### Job
Write the items below as a two-column CSV with the columns "text" and "answer". Give one row per item, put each field in quotes with line breaks turned into spaces, and leave out the pictures.

### Items with element and text position data
"""

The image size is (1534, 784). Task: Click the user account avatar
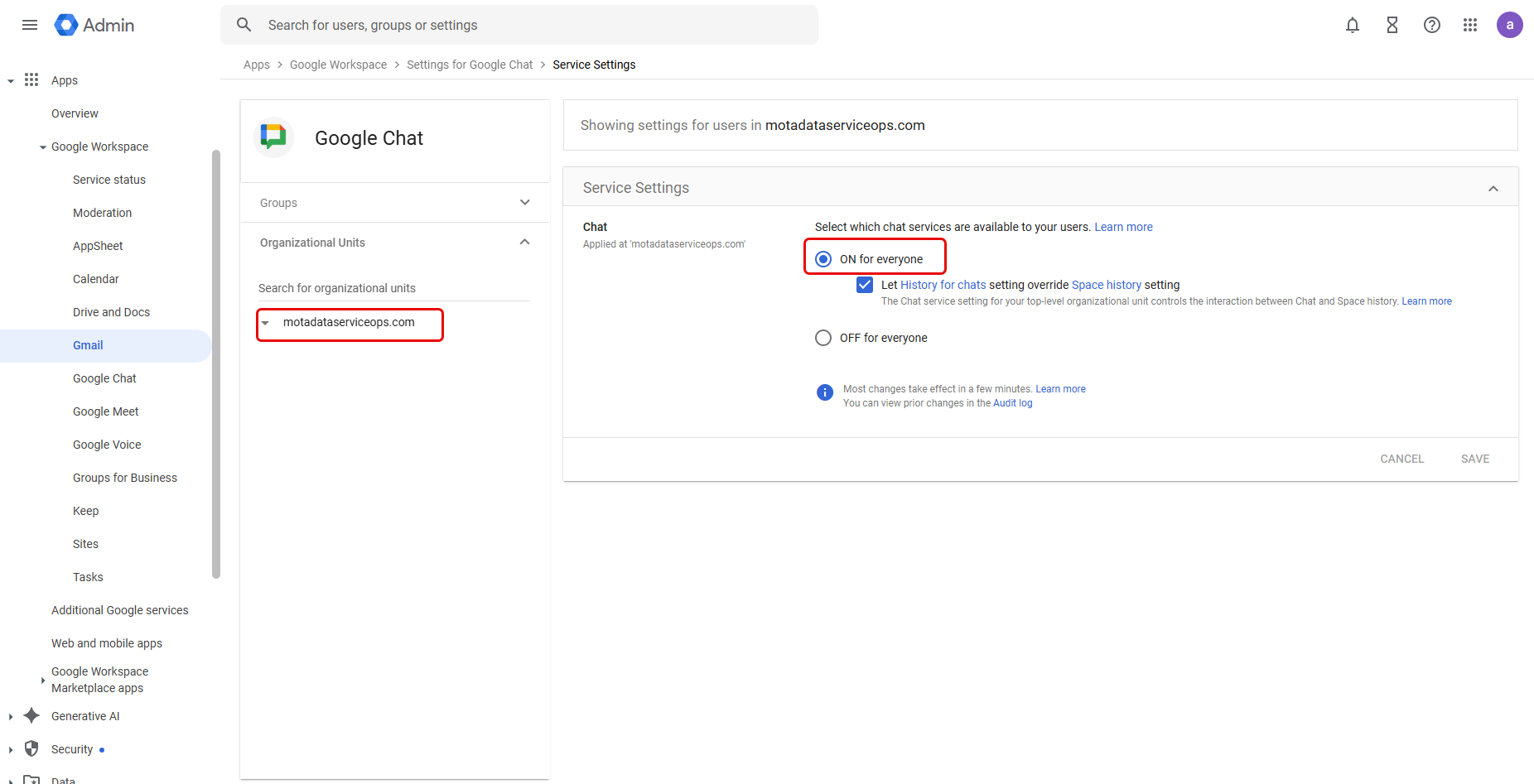pos(1509,25)
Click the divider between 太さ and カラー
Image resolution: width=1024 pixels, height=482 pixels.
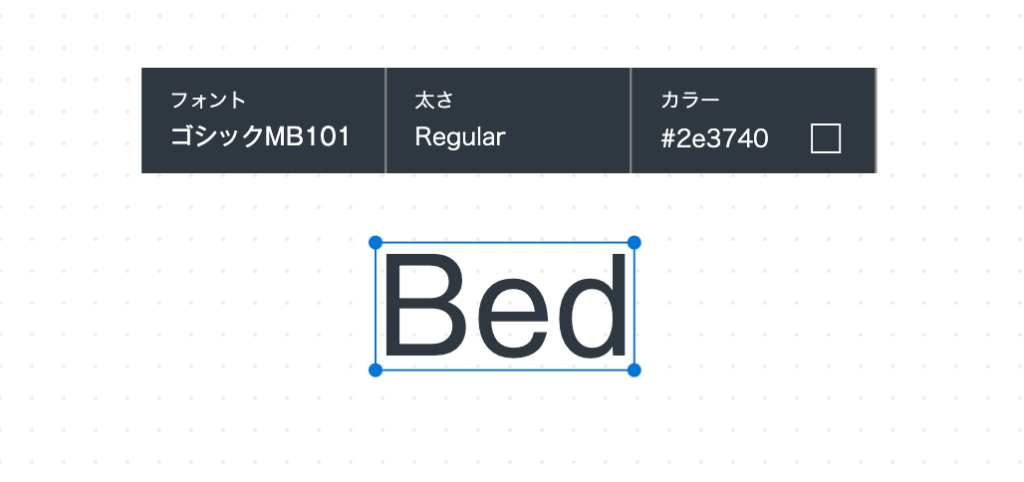pyautogui.click(x=631, y=120)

"""

### Task response
text,answer
"The image size is (1534, 784). Task: Click the user account avatar","pos(1509,25)"
"Click the divider between 太さ and カラー Image resolution: width=1024 pixels, height=482 pixels.","pyautogui.click(x=631, y=120)"